F*ck the identity police, own your fluidity
“All identities are valid.” Queers love to say this, only to raise an eyebrow at the lesbian who mentions her ex-boyfriend, or the trans person who changes their pronouns more than once. All too often, when queers say “all identities are valid” it’s with the unspoken caveat: “as long as you’re absolutely certain, and your narrative is coherent, and you stay in your box.”
Why are queers resistant to “incoherence” (read: fluidity) in ourselves and others? In my experience, the impulse is rooted in trauma. When you’ve been told over and over again that your desires are unnatural, that your relationship isn’t valid, or that your sexual orientation or gender expression is “just a phase,” you learn to be ashamed of your experiences, and to not trust your own account of them.
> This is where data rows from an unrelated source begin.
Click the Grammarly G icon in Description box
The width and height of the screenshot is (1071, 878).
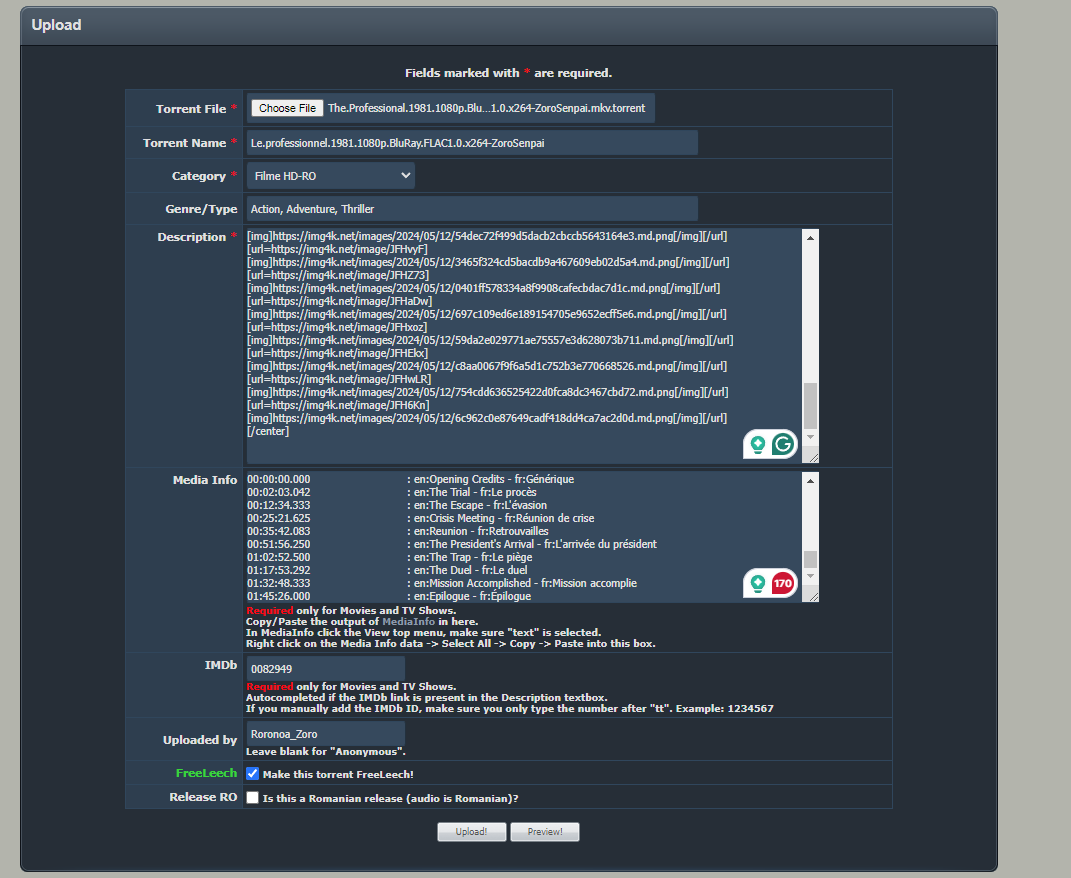(x=784, y=444)
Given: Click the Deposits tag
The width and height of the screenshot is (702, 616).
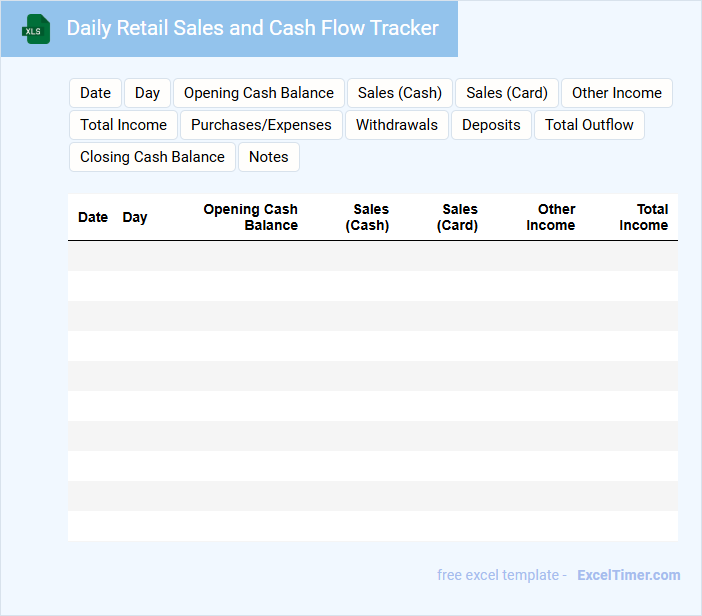Looking at the screenshot, I should pos(491,125).
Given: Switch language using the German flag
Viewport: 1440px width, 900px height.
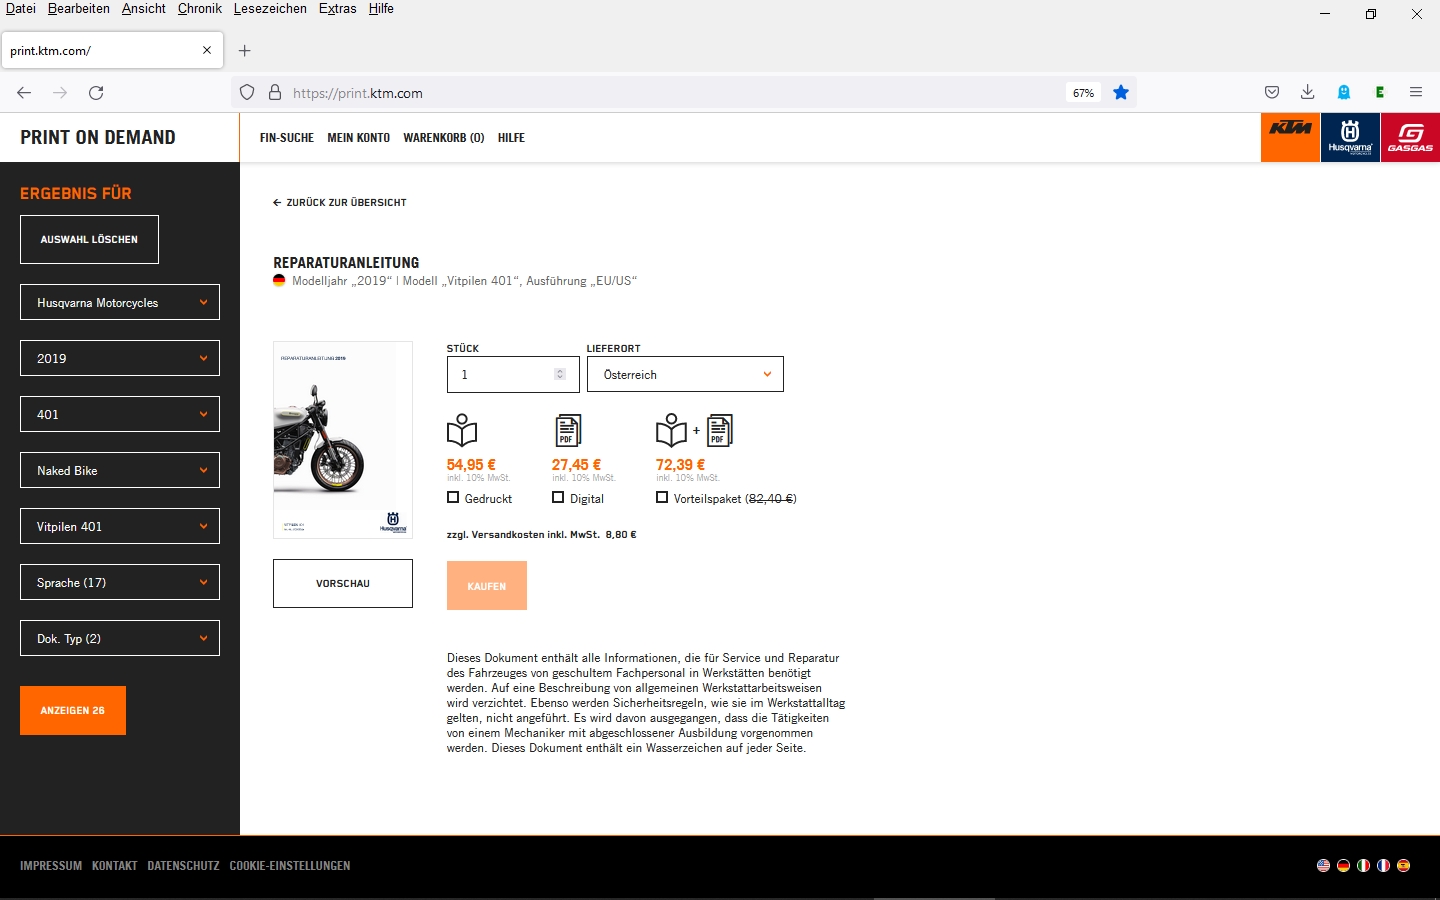Looking at the screenshot, I should click(x=1343, y=865).
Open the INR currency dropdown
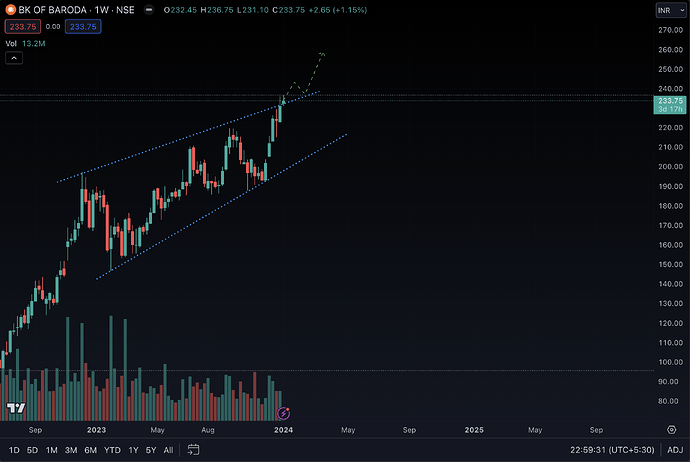The height and width of the screenshot is (462, 690). coord(671,10)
In short, queers resist fluidity in ourselves and others because we crave the acceptance and validation that’s been denied to us by our loved ones and society at large.
I identify as a queer transgender man. But I haven’t always identified this way. There was a time when I identified as a straight woman, a time when I identified as a gay woman, and a time when I identified as a straight man. I don’t think I was ever “wrong” about my identity, or about my own experience, at any point along the way. The labels I chose were accurate, meaningful descriptions of my desires, and behavior patterns over a significant stretch of time, as I best understood them.
Nowadays I identify as queer because I believe that identity, certainly my identity, is fluid, and I like how the word “queer” encompasses all possible experiences, attractions and transformations, and allows me to remain open to these possibilities. I also feel that any other label over-simplifies a history which, while coherent, is neither simple nor static.
My earliest sexual memories are fuzzy, in part because a good portion of my teen and adult years were spent either starving myself or abusing alcohol. I was hospitalized three times for anorexia by the age of twenty, and as soon as I recovered from my eating disorder, I started on the path toward alcoholism.
My first sexual experience was with a man. I dated and slept with men exclusively before exploring my attraction to women. My attraction to women had always been there—in early crushes on female celebrities, friends at school or on the neighboring school’s speech team, counselors at bible camp. But I didn’t have adequate language for these feelings, because I believed I was a girl, and I didn’t know any girls who liked girls (or boys who liked boys for that matter.)
The first time I slept with a woman, I discovered that it felt “right” in a way that being with men never did. If being plastered helped alleviate dysphoria, sleeping with women—especially feminine ones—brought the opposite: gender euphoria, joy or pleasure in having my masculinity, my internal sense of gender, affirmed. Lacking the conceptual framework to make sense of my “gender issues,” and the affect they had on my sexuality, I came to interpret my sexual history with men as a failed experiment, and any attractions I’d had to men as the result of social programming.
I exclusively slept with and dated women for a full decade. I was not in denial. It wasn’t a phase. I had significant long-term relationships with three different women over the course of this decade. I was genuinely attracted to each of them. And I genuinely had no interest in dating or sleeping with men.
Then I figured out that I was trans. The signs were there all along. But it took me a lot of time, self-reflection, and therapy before I connected the dots. A year into my medical transition, once I was consistently “passing” as male, I started to notice that queer guys were starting to notice me. I did not recoil from their attention, but found myself enjoying and even reciprocating it. I started to rethink my sexual orientation, considering the negative impact my gender dysphoria had on my attraction to men.
Currently I’m dating a man. People assume we’re a cis gay couple. This is not the first time people have made false assumptions about my gender, sexuality, sexual history, body, or relationship. The only difference is now I don’t lose sleep over it.
Desires are not permanent, immutable traits. They are subject to change—with time, self-awareness, experience. Yes, many of us are “born this way”—with this desire, attraction, orientation, gender identity. But in addition to these facets of our identity as gay or trans or queer folx, as humans we were also born with a capacity to evolve, expand, contract, expand again. There is no shame, and no contradiction, in this.